Content Server Manual / 3.9.7 Analyzing the Replicator State

Content Server Manual / Version 2201

3.9.7 Analyzing the Replicator State

The replicator component is a Replication Live Server. It can be started and stopped while the server itself continues running. It consists of a controller process and a number of stages that process events for the Master Live Server. Events are always processed in the order in which they were created.

The replicator depends on the availability of two servers, two databases, and a network connection. The replication fails to make progress if any of these components fails. This section gives some hints for analyzing the replicator state if you suspect that events from the Master Live Server are not properly replayed on the Replication Live Server.

Checking the Server States

Using

cm runlevel -u <user> -p <password>
cm systeminfo -u admin

you can verify whether both servers are up and in runlevel online. The system information also tells you whether the initial replication of the Replication Live Server has been completed successfully.

An alternative way to check the replication service status is by querying the actuator HTTP endpoint as follows:

 curl -X GET http://localhost:42081/actuator/replicator

Checking the Replicator Configuration

Look at the IOR URL of the Master Live Server in the property replicator.publicationIorUrl and at the property replicator.enable, which starts and stops the replicator. In case of an error that is not automatically healed for an extended period, it can make sense to set replicator.autoRestart=false to ensure that the error condition can be analyzed without continuous restart attempts of the replicator.

Checking Replicator Startup Messages

If in doubt whether and when the replicator was started, check the log for messages of the form

[CURRENT_DATE] Info: cap.server.replicator:
Action(name="StartAction", completed=false): running
[CURRENT_DATE] Info: cap.server.replicator:
Replicator: pipeline created
...
[CURRENT_DATE] Info: cap.server.replicator:
Replicator: connected
[CURRENT_DATE] Info: cap.server.replicator:
Action(name="StartAction", completed=true): completed

where CURRENT_DATE is the date when the replicator was started, typically shortly after the server start. If these messages are repeated over and over again, the connection to the Master Live Server might be broken, especially if only the pipeline created message is printed, but the replicator never claims to be connected.

Checking Replicator Status Messages

After a successful start, the replicator writes frequent status messages to its log file on the log facility cap.server.replicator at log level info. A healthy idle replicator looks like this:

[CURRENT_DATE] Info: cap.server.replicator: EventStatistics: 
Replicator(enabled=true, initialized=false, state="running", 
pipelineUp=true, connectionUp=true, logEvents=false,
autoRestart=true, checkStream=true, checkTimeout=300)

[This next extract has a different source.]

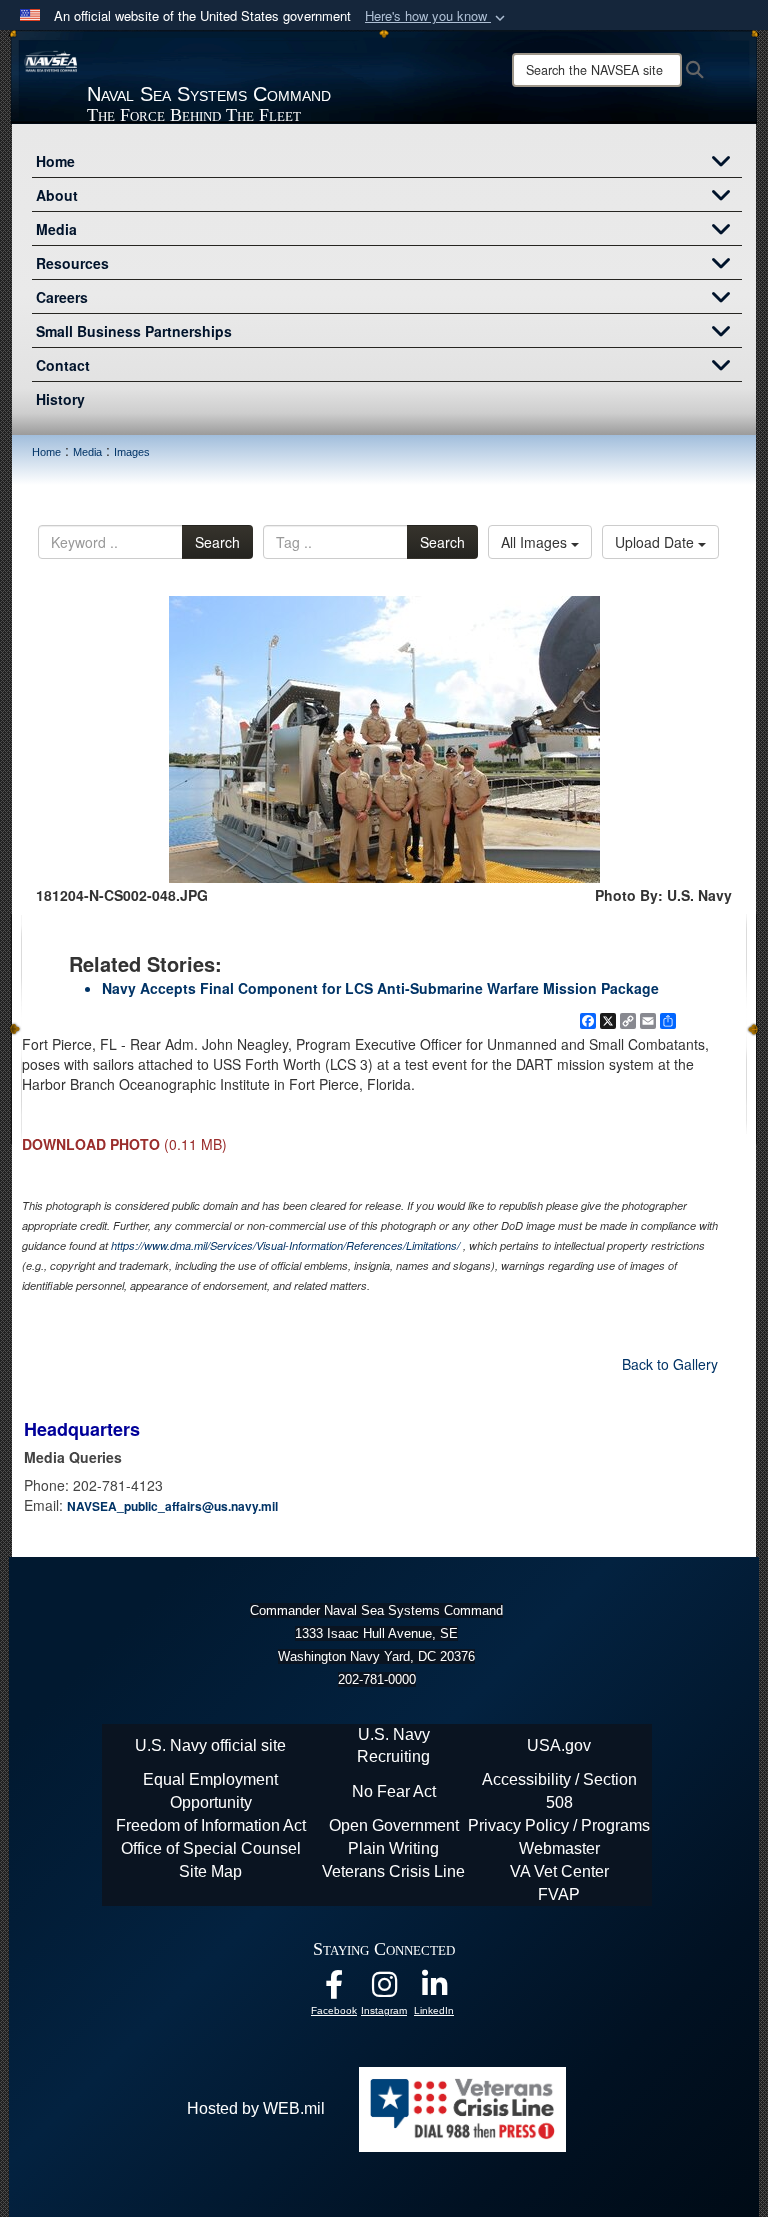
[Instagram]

[CURRENT_DATE] Info: cap.server.replicator: EventStatistics: 
IncomingCounter(lastSequenceNumber=SEQ_NO, 
lastStampedNumber=SEQ_NO, count=EVENT_COUNT, 
lastEventArrived=LAST_EVENT_DATE, 
startedAt=REPLICATOR_START_DATE)

[CURRENT_DATE] Info: cap.server.replicator: EventStatistics: 
CompletedCounter(lastSequenceNumber=SEQ_NO, 
lastStampedNumber=SEQ_NO, count=EVENT_COUNT, 
lastEventArrived=LAST_EVENT_DATE, 
startedAt=REPLICATOR_START_DATE)

where REPLICATOR_START_DATE is a date very close to the start of the Replication Live Server or the last start of the replicator, if the replicator has been restarted since the server start. LAST_EVENT_DATE should be a date very close to the last successful publication or the last replicator start, which ever comes later. SEQ_NO should be the sequence number of the last event received or 0, if no content has been published since the replicator start.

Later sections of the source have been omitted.